05/07/2018 | MARC MITRANI

Tandis que les rencontres de la photographie d’Arles viennent de commencer, une lettre ouverte destinée à la ministre de la Culture a pour objectif d’attirer son attention sur les conditions d’exercice de plus en plus difficiles des métiers de la photographie en France.

Signée par de nombreux photographes indépendants, agences et collectifs, cette lettre ouverte demande avant tout un «  soutien concret par le biais d’aides à la création et à la production pour les photographes » comme peuvent en bénéficier l’audiovisuel (CNC), le théâtre (subventions) ou encore la musique française (quotas).
Manifestement, les signataires en ont - à raison - gros sur le cœur et estiment que la situation actuelle, où « de plus en plus de lieux ou d’événements ne prévoient aucun droit d’auteur pour les photographes », alors que les autres postes allant du « menuisier qui construit les cimaises au directeur du lieu ou du festival le sont » n’est pas acceptable.

Les grands groupes de presse, gros consommateurs d’images, sont eux aussi rappelés à l’ordre afin qu’ils ne contraignent pas les photographes à accepter des clauses abusives sur les conditions de multi-utilisation de leurs images. Autre revendication, la fin du non-respect des délais de paiement légaux qui ont forcé « plusieurs agences et collectifs de photographes [à] déposer le bilan cette année » et en laissant de nombreux autres au bord de l’asphyxie.

Même chose pour la chute des tarifs imposée aux photographes, leurs images étant de plus en plus souvent achetées en dessous du coût de production, le tarif minimum de la pige journalière mise en place par décret en 2017 étant jugé « irréaliste et indécent ».

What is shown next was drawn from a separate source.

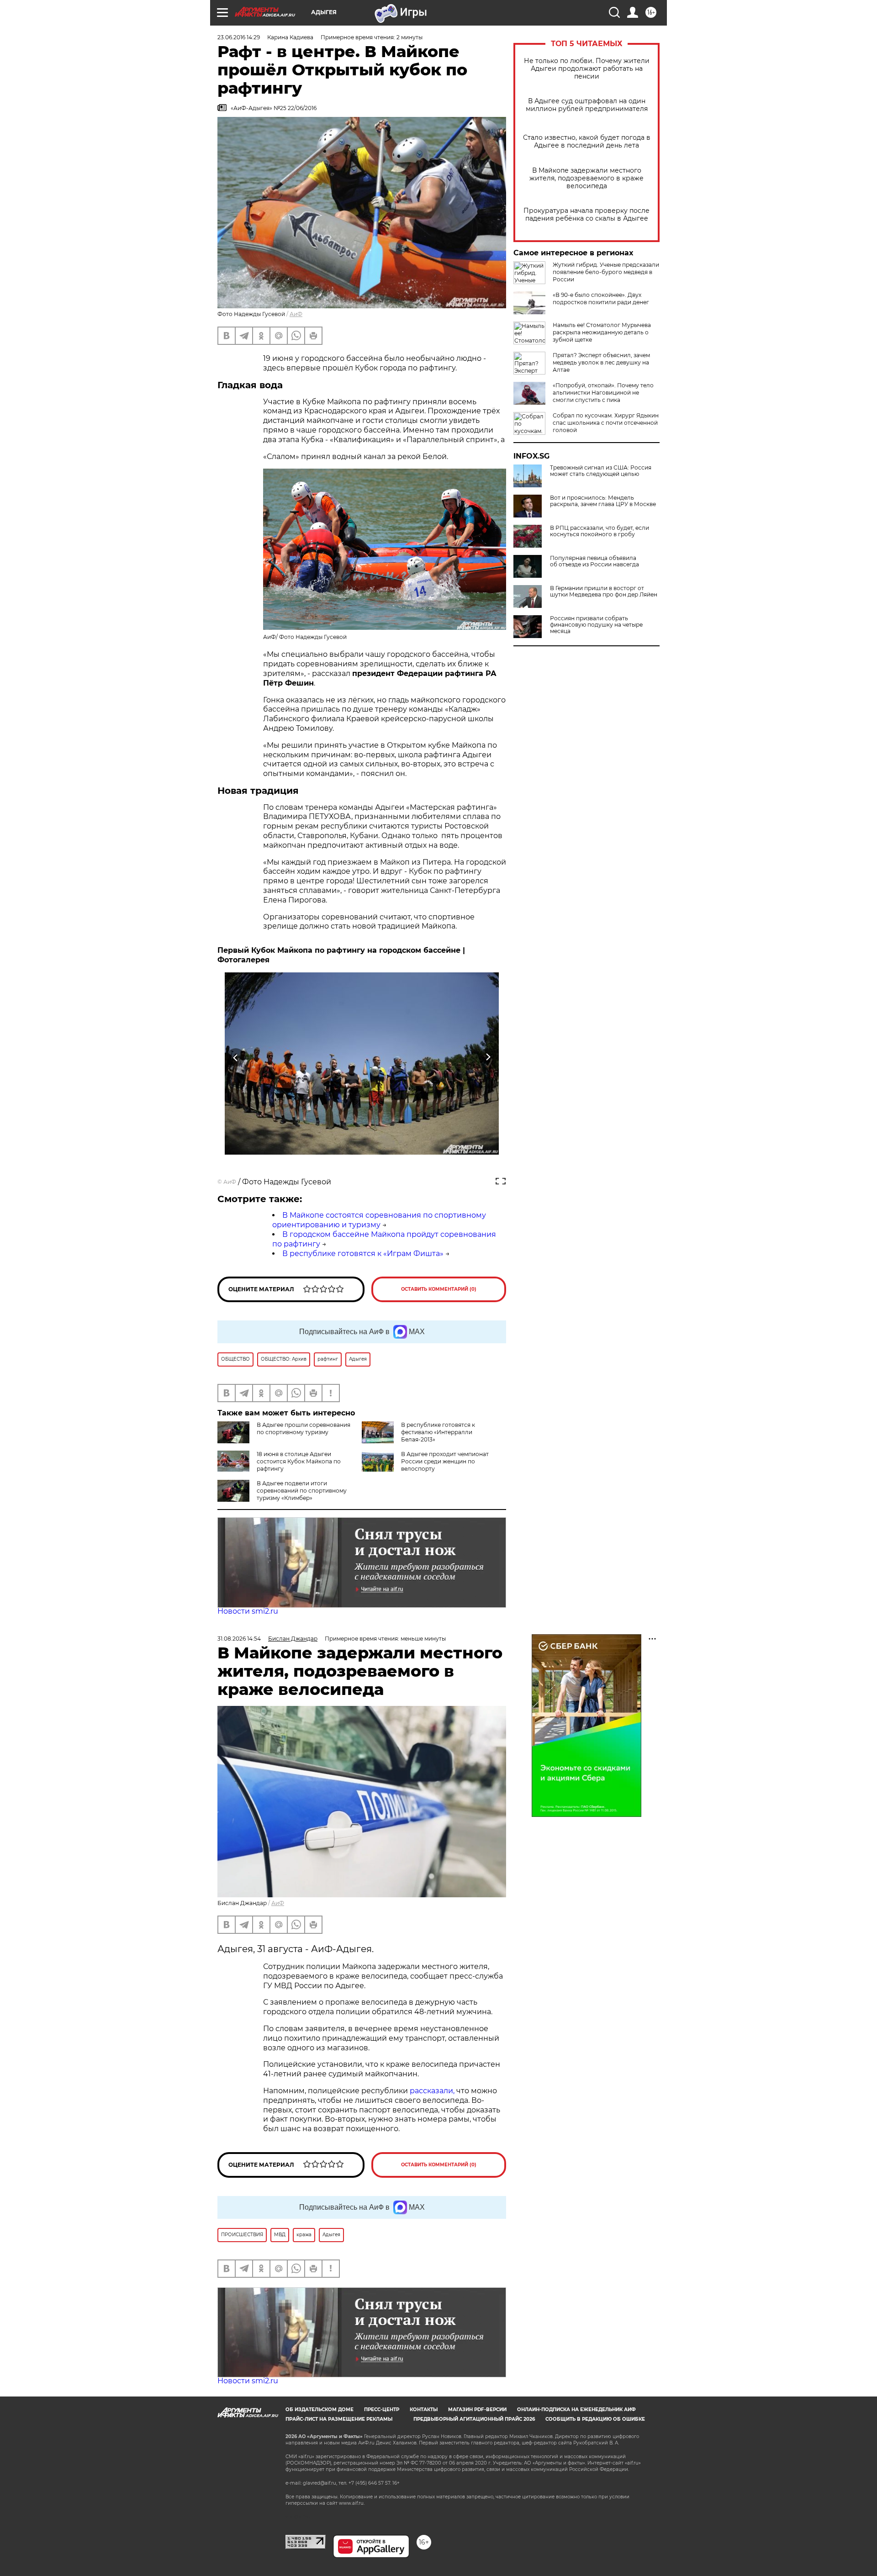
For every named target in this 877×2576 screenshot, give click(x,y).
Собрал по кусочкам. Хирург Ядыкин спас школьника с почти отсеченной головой (606, 422)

L’Agence France Presse, soutenue financièrement par l’État français, est en ligne de mire des signataires. Ses subventions lui permettent de casser ses tarifs en proposant aux médias « des forfaits d’utilisation que les structures indépendantes ne peuvent pratiquer », cette « concurrence déloyale et illégale » devant cesser au plus vite.

Cette lettre ouverte est visible dans son intégralité ici.

Elle est accompagnée d’une pétition en ligne que l’on peut signer et qui a recueilli près de 8 500 signatures au moment de la rédaction de cet article.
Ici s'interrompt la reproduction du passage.